═══ Texto para leer ═══
Sin cómplices para la guerra
La última semana de mayo se celebran dos efemérides que suelen pasar desapercibidas. La primera es el 24M “Día Internacional de mujeres por la Paz y el Desarme” y la segunda el 28M “Día Internacional de Acción para la Salud de las Mujeres”. Curiosamente la paz y la salud de las mujeres están íntimamente relacionadas.
En el 24M se condensa la propuesta feminista por la paz. Hay posicionamientos feministas que se han adscrito a la violencia como derecho. Desean romper con la imagen esencialista de las mujeres, por ser las proveedoras de vida, como dulces y amorosas y creen que debemos de apropiarnos de la violencia porque es algo que el patriarcado nos quita y que, supuestamente, deberíamos recuperar, el derecho a la violencia. Sostener un argumentario pacifista conlleva romper con el belicismo, pero también con el romanticismo del recurso armamentístico que durante años sembraron los discursos de diferentes izquierdas a lo largo y ancho del planeta.
═══
- _Consigna 1_
Responde estas preguntas sobre el texto acerca de feminismo y paz:
(a) ¿Qué día se celebra el «Día Internacional de mujeres por la Paz y el Desarme»?
(b) ¿Qué día internacional se celebra el 28M?
(c) Además de con el belicismo, ¿con qué conlleva romper sostener un argumentario pacifista?
- _Consigna 2_
Duplica el fragmento del texto sobre feminismo y paz que va de "Sin cómplices para" a "están íntimamente relacionadas.", ambos incluidos.
- _Consigna 3_
Retoma el texto sobre feminismo y paz a partir de su última oración.
═══ Listado de registros ═══
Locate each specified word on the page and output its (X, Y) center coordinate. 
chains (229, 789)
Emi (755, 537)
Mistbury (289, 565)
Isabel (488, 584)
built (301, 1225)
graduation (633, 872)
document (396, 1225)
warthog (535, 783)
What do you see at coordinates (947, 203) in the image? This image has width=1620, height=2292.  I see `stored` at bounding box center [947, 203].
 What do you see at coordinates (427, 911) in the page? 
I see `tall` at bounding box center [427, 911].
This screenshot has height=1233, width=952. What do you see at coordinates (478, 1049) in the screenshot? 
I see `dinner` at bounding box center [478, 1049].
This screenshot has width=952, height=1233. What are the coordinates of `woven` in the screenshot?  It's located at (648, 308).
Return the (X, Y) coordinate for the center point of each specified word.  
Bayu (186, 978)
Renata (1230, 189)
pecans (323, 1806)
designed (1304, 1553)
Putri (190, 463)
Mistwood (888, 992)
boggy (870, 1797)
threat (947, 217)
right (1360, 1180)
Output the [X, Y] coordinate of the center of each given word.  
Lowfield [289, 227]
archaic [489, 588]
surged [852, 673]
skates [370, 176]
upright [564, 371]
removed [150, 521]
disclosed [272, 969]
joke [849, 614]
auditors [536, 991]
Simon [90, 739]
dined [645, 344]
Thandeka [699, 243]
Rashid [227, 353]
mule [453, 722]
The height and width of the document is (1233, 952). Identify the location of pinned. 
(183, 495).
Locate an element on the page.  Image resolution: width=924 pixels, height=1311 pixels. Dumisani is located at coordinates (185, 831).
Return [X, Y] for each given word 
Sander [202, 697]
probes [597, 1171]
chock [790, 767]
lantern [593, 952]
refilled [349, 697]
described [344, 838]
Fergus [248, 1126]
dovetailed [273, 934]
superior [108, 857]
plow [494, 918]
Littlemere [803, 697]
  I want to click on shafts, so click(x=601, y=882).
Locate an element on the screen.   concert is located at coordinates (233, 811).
═══
- _Respuesta final 1_
(a) El 24M, es decir, el 24 de mayo.
(b) El «Día Internacional de Acción para la Salud de las Mujeres».
(c) Con el romanticismo del recurso armamentístico que durante años sembraron los discursos de diferentes izquierdas a lo largo y ancho del planeta.

- _Respuesta final 2_
Sin cómplices para la guerra
La última semana de mayo se celebran dos efemérides que suelen pasar desapercibidas. La primera es el 24M “Día Internacional de mujeres por la Paz y el Desarme” y la segunda el 28M “Día Internacional de Acción para la Salud de las Mujeres”. Curiosamente la paz y la salud de las mujeres están íntimamente relacionadas.

- _Respuesta final 3_
Trabajar desde la desobediencia al patriarcado implica romper con ese esquema de pensamiento que nos invita a hacer la guerra como solución a la violencia. Si ante un ataque cualquier respuesta es lícita, quizás acabemos justificando que cualquier ataque es licito. Yo creo en la legítima defensa, pero esto no implica que cualquier respuesta sea válida como hace el sistema para justificar su violencia. Quisiera contribuir a los esfuerzos de nuestras antecesoras por situar la violencia en la dominación y en la destrucción humana, aunque siempre legitimada hacia cierto tipo o grupo humano, grupo en el que podemos entrar en cualquier momento, como la historia nos demuestra. Soy profundamente pacifista porque sabemos del resultado de las guerras, la desolación que dejan, pero sobre todo la falta de humanidad que siembran. Construir un otro es mucho más fácil que construir un nosotras, y cuando nos sumamos al lenguaje belicista del «enemigo» facilitamos el proceso de deshumanización que puede tomar cualquier cuerpo, aunque como bien nos ha demostrado la historia, ese cuerpo acaba siendo el de la población más pobre, más vulnerable, más feminizada. Nuestras plazas y calles siguen homenajeando a los criminales de la guerra, de la colonización, de la explotación, de la violencia, desenmascarar ese relato que aprendemos y reproducimos como «nuestra historia» es un quehacer feminista.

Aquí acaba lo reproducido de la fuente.